Che cali il sipario dello sconcerto!
In un colpo solo, questa sentenza ha: a) legalizzato l’idea di “predestinazione”; b) partorito il concetto di “inevitabilità dell’omicidio”;c) sdoganato il principio di “impotenza dello Stato davanti ad un irresistibile ed invincibile proposito criminoso”. Ebbene, ogni sentenza non nasce da sola. E’ il frutto di una ponderazione umana dove, per “umano”, si intende il/i soggetto/i aventi funzioni giudiziarie, ovvero la magistratura.
La riflessione che questa vicenda mi suscita è la seguente.
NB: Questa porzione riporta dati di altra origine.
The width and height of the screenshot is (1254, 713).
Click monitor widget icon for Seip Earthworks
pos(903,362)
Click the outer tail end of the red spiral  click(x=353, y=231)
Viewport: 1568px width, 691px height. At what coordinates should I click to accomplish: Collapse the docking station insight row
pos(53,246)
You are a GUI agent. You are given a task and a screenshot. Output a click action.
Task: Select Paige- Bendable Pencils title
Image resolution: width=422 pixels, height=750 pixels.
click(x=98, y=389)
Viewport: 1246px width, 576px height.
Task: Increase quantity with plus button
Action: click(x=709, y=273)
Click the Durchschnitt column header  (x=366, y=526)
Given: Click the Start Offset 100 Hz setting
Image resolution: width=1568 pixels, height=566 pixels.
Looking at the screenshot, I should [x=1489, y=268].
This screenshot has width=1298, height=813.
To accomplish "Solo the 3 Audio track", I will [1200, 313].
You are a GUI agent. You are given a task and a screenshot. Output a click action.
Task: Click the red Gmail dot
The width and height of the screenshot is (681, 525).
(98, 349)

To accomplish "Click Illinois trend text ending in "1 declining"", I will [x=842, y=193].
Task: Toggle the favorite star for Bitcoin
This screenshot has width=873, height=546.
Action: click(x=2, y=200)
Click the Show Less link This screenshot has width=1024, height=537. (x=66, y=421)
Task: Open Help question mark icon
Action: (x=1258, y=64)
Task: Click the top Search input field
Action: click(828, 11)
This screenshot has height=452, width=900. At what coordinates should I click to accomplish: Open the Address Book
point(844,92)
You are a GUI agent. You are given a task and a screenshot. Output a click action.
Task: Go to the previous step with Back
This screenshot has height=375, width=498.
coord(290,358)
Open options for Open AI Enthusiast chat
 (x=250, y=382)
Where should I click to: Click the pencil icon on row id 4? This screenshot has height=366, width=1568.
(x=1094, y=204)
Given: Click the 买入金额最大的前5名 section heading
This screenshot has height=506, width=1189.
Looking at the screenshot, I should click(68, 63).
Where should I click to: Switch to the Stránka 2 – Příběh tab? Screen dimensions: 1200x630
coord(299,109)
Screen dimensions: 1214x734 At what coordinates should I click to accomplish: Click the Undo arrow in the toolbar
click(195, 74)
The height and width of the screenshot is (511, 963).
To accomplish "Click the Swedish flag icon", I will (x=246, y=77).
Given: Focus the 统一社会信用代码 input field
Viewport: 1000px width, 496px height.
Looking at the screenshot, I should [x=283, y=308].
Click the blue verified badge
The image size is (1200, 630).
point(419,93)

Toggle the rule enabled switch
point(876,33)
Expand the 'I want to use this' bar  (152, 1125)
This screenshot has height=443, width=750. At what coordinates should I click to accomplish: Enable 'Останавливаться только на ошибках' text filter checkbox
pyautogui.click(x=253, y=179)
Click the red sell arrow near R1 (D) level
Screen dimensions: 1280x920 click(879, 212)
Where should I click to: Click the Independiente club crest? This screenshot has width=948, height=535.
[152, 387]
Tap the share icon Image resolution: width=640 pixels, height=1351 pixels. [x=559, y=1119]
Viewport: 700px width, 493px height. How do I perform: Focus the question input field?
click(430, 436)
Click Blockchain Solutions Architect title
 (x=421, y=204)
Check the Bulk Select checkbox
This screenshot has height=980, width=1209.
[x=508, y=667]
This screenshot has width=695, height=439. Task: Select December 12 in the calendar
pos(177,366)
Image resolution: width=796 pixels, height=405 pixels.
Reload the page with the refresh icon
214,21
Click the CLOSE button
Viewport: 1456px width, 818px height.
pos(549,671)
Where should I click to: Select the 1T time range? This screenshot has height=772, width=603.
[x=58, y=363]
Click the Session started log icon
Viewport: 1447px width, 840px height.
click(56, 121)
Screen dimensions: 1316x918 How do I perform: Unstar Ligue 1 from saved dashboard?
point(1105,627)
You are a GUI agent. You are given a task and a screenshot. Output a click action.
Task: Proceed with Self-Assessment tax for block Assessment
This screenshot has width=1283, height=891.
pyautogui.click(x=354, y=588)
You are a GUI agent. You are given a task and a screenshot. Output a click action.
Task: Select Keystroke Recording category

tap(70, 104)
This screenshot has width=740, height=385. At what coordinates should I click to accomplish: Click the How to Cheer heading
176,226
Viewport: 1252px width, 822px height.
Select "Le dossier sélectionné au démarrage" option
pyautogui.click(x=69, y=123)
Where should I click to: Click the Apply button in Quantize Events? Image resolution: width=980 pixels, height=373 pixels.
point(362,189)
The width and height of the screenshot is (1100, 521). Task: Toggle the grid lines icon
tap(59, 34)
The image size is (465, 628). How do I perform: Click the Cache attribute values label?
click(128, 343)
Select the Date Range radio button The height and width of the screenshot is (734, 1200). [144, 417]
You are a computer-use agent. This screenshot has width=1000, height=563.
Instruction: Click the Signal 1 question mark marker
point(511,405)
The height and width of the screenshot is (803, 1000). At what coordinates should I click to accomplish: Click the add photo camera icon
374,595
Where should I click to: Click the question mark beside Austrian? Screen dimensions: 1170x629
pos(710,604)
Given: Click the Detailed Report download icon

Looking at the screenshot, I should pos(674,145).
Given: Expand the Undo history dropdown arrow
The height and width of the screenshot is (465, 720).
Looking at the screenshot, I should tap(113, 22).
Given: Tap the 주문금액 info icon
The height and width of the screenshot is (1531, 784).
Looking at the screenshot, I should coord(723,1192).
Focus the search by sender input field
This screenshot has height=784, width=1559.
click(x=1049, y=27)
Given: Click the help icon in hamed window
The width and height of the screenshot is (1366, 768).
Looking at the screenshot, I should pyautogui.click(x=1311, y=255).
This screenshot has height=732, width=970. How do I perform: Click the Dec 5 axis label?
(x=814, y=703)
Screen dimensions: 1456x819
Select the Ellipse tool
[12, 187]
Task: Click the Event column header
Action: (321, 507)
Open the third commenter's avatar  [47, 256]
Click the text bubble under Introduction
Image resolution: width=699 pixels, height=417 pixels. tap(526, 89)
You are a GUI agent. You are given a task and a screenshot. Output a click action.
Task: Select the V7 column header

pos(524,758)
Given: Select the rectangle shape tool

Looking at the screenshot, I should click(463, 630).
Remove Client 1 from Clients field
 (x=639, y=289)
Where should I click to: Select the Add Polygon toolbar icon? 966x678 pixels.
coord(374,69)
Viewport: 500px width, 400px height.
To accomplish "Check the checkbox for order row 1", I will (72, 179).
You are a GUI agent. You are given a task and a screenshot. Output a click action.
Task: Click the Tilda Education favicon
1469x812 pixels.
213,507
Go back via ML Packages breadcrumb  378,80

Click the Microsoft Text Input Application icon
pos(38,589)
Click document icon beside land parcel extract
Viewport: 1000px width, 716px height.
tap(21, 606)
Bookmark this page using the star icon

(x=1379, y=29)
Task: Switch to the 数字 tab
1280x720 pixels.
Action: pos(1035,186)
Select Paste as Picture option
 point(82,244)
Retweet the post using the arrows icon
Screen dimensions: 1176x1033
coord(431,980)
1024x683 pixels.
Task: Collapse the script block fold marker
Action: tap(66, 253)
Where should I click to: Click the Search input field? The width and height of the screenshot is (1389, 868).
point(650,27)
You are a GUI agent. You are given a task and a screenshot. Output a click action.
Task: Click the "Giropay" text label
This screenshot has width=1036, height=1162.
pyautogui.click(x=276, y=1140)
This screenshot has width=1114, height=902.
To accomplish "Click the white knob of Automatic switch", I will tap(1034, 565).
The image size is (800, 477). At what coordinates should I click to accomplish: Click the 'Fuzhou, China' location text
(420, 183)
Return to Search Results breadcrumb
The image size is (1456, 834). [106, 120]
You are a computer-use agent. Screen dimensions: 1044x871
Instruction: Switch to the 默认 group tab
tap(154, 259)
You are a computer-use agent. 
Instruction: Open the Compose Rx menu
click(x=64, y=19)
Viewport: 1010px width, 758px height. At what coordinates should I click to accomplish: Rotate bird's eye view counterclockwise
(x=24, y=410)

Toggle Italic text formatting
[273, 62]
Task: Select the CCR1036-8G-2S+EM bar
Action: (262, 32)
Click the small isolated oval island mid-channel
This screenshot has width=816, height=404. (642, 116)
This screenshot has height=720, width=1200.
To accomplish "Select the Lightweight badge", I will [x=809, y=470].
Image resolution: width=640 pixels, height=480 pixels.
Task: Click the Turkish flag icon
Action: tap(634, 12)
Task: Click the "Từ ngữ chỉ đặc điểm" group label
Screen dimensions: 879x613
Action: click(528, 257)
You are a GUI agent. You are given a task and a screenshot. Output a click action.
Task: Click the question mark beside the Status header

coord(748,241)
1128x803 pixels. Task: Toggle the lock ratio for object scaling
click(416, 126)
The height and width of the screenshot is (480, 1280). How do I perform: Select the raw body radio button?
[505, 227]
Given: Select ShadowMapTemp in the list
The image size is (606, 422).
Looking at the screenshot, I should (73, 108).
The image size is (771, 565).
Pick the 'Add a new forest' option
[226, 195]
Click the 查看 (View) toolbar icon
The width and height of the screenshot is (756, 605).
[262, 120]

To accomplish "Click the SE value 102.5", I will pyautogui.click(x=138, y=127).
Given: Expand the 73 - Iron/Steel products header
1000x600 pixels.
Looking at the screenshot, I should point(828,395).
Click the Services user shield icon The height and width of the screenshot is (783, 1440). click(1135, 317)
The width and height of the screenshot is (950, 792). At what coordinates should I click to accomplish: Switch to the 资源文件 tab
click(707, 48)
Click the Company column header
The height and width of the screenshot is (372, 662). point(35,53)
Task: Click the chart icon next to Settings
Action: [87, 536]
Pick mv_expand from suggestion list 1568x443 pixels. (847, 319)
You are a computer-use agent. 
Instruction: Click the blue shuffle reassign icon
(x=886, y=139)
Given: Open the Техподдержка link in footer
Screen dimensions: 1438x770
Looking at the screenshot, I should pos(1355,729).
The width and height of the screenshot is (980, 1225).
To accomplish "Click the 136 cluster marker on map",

Come antropologo della mente, il sottoscritto ha piena ed effettiva coscienza e consapevolezza dell’incisività della sua azione intellettuale nella società. Quando mi accingo a scrivere un libro, un articolo oppure a parlare in pubblico, so perfettamente che le mie parole sono destinate ad un incontro elaborativo con i cervelli delle persone che leggeranno i miei scritti, od ascolteranno i miei interventi. Come docente universitario, ho completa coscienza che il mio ruolo istituzionale comporta una duplice assunzione di responsabilità: a) nei confronti dell’Università di cui faccio parte, e b) nei confronti dei miei allievi, dal momento che il metodo di insegnamento ed il merito di ciò che insegno debbono formare i miei studenti.
In entrambi i casi, sia come antropologo che come docente, so che la trasmissione a terzi delle conoscenze tecniche che ho acquisito non avviene in ambiente sterile. E non lo è perché la trasmissione da parte mia è, inevitabilmente, filtrata dal mio modo di essere, dalla mia personale elaborazione e (perché no?) dalla personale interpretazione dello strumentario tecnico di cui dispongo. Ecco perché nello scrivere, nel parlare, nell’insegnare so di dover tenere conto della funzione pedagogica che è propria della scienza che certo di praticare, anche con fatica.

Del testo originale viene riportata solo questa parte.